In summary, DIVISION is MULTIPLYING by the RECIPROCAL, so to DIVIDE the fractions ( A / B ) ÷ ( C / D ) ÷ ( E / F ),we do the following ... ( A / B ) ÷ ( C / D ) ÷ ( E / F ) = ( A / B ) x ( D / C ) x ( F / E ) = ( A x D x F )/( B x C x E ). If the fraction of the answer can be reduced to lowest terms, then please go to the Article by the same author: How to REDUCE a fraction to lowest terms.

For example... Given the problem, MULTIPLY ( 15 / 16 ) x ( 8 / 9 ) x ( 4 / 5 ).

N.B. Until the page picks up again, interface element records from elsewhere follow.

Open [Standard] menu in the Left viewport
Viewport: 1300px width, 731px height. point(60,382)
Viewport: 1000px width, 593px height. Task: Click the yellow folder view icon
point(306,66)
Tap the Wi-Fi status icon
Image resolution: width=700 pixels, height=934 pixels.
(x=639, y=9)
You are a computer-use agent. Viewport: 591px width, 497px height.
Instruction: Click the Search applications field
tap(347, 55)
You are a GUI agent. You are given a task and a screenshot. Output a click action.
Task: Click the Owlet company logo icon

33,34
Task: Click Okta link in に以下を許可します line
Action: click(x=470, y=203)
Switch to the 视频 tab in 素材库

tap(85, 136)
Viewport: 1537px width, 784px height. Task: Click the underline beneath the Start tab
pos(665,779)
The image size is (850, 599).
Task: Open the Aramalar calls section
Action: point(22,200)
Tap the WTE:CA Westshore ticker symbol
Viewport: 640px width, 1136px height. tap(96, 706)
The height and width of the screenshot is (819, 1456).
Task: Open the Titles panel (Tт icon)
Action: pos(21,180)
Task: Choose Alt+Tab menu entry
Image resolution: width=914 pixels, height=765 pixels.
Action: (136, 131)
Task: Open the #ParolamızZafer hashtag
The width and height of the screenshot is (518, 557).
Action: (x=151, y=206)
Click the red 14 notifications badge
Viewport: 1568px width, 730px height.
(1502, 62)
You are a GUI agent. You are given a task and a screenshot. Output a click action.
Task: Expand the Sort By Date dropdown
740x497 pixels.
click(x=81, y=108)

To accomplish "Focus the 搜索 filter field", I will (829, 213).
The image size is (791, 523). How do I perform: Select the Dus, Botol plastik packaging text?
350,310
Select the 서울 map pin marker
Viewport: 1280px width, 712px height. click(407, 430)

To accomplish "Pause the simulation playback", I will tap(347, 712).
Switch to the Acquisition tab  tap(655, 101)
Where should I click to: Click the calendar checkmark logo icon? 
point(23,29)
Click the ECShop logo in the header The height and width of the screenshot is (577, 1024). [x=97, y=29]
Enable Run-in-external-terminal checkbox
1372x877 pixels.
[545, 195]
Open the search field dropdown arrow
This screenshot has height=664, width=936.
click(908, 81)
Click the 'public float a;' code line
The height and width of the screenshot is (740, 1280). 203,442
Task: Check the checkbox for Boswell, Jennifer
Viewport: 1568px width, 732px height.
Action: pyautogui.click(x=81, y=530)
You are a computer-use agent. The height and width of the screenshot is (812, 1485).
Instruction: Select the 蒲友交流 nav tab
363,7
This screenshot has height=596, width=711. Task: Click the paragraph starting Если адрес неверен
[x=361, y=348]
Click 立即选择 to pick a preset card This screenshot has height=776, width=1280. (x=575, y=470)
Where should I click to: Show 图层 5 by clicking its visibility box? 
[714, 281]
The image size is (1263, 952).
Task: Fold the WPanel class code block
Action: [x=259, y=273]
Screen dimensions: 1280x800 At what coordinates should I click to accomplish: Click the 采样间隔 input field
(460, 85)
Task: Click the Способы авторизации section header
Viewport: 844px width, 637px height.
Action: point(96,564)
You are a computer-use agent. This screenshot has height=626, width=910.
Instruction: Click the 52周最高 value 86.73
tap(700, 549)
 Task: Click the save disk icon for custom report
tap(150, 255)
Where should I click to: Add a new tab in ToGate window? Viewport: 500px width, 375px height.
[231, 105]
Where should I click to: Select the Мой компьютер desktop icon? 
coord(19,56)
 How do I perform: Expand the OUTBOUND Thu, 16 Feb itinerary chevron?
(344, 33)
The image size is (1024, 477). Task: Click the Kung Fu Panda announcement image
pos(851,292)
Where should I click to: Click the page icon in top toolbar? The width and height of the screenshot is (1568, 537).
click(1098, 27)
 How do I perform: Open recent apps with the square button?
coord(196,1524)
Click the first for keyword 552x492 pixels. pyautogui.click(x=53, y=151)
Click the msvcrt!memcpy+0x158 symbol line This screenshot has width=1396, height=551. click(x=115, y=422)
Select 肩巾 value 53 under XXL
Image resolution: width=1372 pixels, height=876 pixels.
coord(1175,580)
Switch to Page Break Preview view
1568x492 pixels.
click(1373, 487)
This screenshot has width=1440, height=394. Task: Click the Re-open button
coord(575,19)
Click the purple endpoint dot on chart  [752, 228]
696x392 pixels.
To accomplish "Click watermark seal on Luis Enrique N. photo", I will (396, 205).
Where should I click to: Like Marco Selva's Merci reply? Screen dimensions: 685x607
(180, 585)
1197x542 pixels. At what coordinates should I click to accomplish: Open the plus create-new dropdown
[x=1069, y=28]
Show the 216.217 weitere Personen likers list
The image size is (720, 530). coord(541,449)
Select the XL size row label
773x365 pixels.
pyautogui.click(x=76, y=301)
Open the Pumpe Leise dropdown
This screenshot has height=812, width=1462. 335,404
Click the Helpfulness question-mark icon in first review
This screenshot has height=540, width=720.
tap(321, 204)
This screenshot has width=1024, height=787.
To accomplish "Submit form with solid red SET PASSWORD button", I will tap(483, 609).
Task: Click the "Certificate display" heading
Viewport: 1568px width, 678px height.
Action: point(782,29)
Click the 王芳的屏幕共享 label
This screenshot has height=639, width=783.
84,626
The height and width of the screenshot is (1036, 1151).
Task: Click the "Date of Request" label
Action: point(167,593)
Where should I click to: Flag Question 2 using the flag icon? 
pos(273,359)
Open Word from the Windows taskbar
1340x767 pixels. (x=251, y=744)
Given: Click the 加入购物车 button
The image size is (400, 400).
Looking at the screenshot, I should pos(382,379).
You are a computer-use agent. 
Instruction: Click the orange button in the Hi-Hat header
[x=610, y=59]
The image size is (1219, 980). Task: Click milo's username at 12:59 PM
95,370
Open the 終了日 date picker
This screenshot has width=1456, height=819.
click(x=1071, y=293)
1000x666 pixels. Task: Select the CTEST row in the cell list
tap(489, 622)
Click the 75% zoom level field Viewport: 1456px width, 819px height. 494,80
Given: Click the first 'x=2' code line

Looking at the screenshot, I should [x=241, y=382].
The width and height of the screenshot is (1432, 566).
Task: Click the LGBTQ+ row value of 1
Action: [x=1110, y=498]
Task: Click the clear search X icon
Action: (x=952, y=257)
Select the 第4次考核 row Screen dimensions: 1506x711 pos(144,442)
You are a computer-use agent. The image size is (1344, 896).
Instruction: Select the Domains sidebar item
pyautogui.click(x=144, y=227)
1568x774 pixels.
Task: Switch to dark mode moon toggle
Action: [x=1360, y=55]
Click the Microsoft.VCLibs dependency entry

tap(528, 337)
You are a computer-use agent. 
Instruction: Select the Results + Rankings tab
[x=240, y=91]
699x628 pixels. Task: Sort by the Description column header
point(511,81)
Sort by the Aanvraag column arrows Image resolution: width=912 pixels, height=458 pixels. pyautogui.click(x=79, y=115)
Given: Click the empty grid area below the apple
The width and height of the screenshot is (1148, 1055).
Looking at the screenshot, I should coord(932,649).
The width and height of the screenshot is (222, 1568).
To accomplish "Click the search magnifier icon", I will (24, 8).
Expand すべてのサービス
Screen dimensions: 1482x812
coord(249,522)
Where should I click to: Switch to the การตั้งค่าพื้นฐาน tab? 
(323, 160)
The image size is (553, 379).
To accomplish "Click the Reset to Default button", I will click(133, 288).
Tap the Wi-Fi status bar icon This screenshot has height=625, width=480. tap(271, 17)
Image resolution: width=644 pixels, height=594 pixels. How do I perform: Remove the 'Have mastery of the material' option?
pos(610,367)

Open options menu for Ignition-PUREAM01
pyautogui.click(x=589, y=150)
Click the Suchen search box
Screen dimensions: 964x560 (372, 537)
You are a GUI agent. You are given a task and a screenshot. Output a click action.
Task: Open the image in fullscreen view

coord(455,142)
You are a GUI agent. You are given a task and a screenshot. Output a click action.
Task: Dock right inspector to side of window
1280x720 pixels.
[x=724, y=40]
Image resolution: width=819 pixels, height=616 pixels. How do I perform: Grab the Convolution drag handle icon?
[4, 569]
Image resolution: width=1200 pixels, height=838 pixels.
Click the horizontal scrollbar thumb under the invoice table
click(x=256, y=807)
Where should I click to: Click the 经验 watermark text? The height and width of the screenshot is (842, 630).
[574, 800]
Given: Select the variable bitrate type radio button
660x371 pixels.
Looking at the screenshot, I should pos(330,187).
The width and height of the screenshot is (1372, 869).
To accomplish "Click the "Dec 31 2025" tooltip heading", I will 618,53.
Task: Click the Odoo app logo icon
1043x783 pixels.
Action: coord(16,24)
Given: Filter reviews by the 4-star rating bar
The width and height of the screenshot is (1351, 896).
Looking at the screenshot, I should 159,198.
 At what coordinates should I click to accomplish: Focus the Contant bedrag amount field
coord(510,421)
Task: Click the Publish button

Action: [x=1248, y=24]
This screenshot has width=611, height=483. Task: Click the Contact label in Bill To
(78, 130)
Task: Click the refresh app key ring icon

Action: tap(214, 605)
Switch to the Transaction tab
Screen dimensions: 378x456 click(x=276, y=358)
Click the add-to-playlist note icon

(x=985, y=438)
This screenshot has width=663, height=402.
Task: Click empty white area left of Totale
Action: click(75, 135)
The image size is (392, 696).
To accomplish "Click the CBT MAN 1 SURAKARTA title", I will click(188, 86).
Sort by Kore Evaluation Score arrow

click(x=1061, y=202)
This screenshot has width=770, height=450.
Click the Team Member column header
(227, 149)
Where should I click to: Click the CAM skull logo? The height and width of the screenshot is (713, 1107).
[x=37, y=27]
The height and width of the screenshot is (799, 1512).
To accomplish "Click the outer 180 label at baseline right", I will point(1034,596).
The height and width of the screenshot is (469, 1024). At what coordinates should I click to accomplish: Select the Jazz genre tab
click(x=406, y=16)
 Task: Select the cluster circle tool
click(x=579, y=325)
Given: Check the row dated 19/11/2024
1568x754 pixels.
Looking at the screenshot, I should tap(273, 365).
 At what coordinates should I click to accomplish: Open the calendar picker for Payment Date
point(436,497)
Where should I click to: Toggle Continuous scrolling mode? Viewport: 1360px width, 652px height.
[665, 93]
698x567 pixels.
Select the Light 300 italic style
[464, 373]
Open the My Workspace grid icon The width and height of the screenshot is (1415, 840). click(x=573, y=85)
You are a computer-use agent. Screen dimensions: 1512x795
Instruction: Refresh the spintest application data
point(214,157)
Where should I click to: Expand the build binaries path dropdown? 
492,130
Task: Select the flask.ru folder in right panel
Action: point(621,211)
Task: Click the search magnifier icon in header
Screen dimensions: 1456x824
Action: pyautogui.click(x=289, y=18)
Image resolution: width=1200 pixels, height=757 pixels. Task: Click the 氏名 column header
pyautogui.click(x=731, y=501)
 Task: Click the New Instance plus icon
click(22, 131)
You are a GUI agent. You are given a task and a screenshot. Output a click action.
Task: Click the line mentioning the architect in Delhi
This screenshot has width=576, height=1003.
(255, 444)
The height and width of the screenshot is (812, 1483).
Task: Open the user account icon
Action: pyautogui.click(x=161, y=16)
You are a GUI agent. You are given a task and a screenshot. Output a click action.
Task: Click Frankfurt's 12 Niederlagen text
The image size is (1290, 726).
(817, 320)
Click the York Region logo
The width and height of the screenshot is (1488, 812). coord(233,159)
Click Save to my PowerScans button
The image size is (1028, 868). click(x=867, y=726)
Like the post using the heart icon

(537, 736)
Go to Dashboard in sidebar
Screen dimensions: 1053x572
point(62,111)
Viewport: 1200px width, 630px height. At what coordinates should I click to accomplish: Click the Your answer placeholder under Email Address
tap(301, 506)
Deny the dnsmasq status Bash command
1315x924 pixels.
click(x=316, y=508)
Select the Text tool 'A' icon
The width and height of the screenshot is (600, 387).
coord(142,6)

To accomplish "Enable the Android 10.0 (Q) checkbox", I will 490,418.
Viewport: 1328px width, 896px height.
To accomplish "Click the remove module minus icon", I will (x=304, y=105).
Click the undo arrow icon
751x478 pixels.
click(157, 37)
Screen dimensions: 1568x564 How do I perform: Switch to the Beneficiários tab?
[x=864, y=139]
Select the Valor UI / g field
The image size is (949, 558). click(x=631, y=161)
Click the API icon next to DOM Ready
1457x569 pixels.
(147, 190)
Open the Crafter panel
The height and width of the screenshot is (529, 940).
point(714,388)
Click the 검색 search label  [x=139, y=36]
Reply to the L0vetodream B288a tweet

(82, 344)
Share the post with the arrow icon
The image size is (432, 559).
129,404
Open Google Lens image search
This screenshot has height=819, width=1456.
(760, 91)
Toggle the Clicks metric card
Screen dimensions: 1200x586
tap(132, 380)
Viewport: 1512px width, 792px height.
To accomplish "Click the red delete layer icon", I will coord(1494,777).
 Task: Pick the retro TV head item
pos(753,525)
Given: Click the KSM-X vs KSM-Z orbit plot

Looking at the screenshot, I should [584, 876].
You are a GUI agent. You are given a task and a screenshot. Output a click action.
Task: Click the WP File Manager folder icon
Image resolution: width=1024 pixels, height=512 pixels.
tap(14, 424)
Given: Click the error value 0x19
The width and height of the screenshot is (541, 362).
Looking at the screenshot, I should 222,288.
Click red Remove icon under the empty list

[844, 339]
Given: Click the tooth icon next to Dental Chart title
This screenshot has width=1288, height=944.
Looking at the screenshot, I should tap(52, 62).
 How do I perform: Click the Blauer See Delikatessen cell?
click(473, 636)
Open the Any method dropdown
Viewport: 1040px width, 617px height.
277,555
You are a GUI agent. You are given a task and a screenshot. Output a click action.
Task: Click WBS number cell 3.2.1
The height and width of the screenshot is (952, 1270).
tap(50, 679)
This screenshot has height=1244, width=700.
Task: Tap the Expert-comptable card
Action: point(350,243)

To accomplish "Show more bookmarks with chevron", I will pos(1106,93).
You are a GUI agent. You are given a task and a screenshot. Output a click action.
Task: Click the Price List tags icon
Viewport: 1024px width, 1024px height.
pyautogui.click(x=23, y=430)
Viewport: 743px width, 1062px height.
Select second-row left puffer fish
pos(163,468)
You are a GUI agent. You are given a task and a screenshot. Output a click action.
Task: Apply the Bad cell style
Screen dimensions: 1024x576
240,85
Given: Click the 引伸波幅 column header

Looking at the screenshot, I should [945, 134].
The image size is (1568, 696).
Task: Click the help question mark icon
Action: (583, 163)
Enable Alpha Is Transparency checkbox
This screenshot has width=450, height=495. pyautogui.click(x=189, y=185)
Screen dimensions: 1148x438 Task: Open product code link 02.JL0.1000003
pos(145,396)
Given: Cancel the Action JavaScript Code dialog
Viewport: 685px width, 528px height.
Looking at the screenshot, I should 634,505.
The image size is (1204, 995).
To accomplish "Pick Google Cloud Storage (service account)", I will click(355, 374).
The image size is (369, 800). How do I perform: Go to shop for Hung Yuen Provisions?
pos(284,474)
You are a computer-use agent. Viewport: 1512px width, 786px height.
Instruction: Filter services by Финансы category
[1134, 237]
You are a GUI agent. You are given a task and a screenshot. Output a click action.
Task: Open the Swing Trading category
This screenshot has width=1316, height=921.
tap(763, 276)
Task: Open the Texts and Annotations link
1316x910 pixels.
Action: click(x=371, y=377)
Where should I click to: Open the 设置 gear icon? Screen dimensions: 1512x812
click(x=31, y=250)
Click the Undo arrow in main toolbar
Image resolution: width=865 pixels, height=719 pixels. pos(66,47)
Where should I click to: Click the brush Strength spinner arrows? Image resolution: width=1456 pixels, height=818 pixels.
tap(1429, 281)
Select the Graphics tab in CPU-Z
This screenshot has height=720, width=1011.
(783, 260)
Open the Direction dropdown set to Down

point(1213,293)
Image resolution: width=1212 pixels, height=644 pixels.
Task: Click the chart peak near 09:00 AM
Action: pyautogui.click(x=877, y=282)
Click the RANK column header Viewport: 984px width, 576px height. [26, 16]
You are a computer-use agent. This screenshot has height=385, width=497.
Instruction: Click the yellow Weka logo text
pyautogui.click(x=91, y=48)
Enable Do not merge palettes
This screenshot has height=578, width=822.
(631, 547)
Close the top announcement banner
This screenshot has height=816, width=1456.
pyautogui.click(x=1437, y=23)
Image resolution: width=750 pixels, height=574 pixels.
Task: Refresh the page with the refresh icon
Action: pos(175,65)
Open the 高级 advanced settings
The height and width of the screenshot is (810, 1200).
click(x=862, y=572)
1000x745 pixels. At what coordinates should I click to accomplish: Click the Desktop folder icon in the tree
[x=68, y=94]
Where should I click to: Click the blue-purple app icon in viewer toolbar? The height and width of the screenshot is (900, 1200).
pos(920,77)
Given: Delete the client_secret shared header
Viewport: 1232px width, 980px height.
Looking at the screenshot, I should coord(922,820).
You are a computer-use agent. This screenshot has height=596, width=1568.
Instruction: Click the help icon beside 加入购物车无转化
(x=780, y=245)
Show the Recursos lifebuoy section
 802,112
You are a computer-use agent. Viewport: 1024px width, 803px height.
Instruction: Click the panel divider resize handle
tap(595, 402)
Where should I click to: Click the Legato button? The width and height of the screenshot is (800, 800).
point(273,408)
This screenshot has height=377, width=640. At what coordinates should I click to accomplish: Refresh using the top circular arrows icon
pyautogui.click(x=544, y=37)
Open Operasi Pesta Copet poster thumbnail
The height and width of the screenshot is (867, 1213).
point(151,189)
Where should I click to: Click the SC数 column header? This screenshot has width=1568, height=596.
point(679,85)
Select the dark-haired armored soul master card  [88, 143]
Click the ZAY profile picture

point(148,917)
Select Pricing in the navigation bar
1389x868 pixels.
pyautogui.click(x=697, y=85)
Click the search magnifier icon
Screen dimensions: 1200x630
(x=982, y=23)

The result is... ( 15 / 16 ) x ( 8 / 9 ) x ( 4 / 5 ) = ( 15 x 8 x 4 ) / ( 16 x 9 x 5 ) = ( 480 / 720 ). But ( 480 / 720 ) can be reduced to its lowest terms. So we reduce the fraction by expressing the numerator and the denominator in terms of Prime factors, that is... ( 480 / 720 ) = ( 2x2x2x2x2x3x5 )/( 2x2x2x2x3x3x5 ) = ( 2 / 3 ), since ( 2x2x2x2x3x5 )/( 2x2x2x2x3x5 ) = 1

For example...Given the problem, DIVIDE ( 15 / 16 ) ÷ ( 8 / 9 ) ÷ ( 4 / 5 ). The result is... ( 15 / 16 ) ÷ ( 8 / 9 ) ÷ ( 4 / 5 ) = ( 15 / 16 ) x ( 9 / 8 ) x ( 5 / 4 ) = ( 15 x 9 x 5 ) / ( 16 x 8 x 4 ) = ( 675 / 512 ). The fraction ( 675 / 512 ) is in lowest terms, since the numerator and the denominator when expressed in terms of prime factors have no common factors. That is ( 675 / 512 ) = ( 3x3x3x5x5 )/( 2x2x2x2x2x2x2x2x2 ).